Go through the material underneath and show every line where the string "Given" occurs.

··· Material for the task ···

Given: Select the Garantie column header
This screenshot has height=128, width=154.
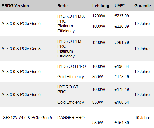Looking at the screenshot, I should (143, 6).
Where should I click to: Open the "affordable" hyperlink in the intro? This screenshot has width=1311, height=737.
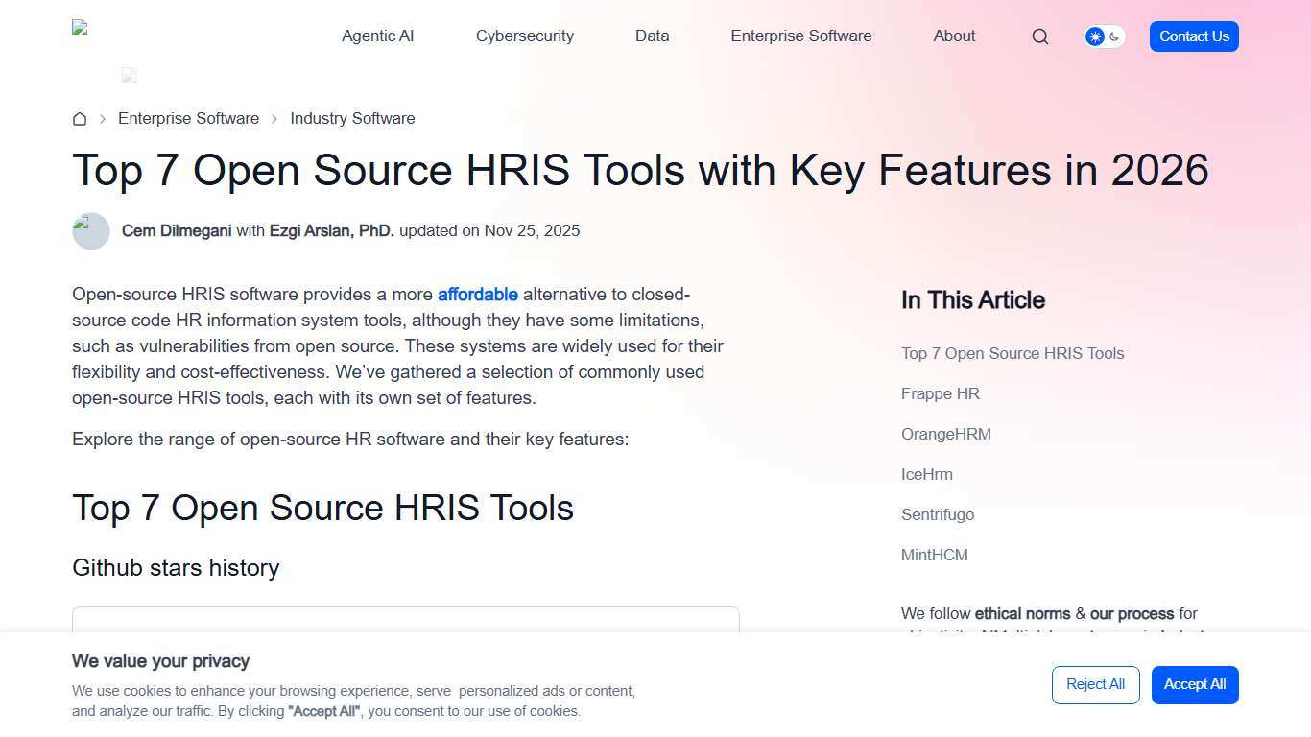(x=477, y=294)
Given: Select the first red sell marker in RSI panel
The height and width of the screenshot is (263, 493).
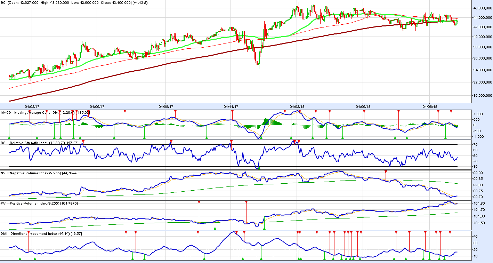Looking at the screenshot, I should click(83, 142).
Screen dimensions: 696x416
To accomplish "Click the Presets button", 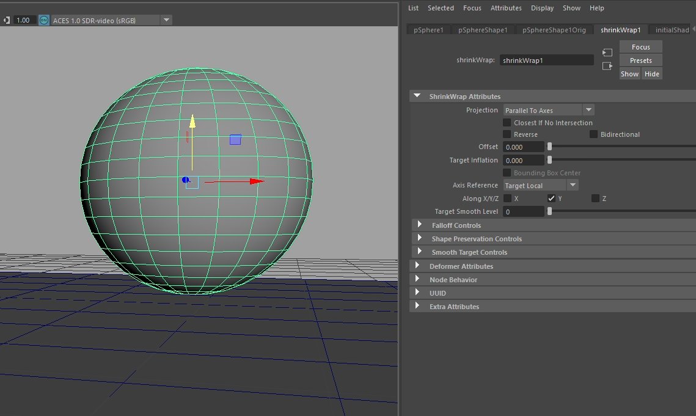I will click(640, 60).
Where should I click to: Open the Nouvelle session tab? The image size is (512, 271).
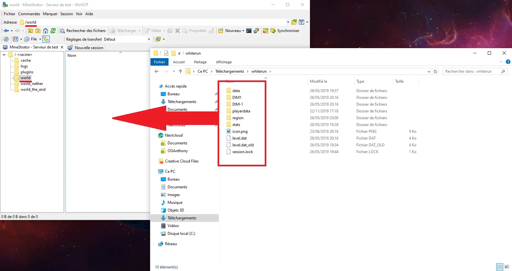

···

• Answer to this exercise:
Given: Select the Garantie column header
Given: Select the first red sell marker in RSI panel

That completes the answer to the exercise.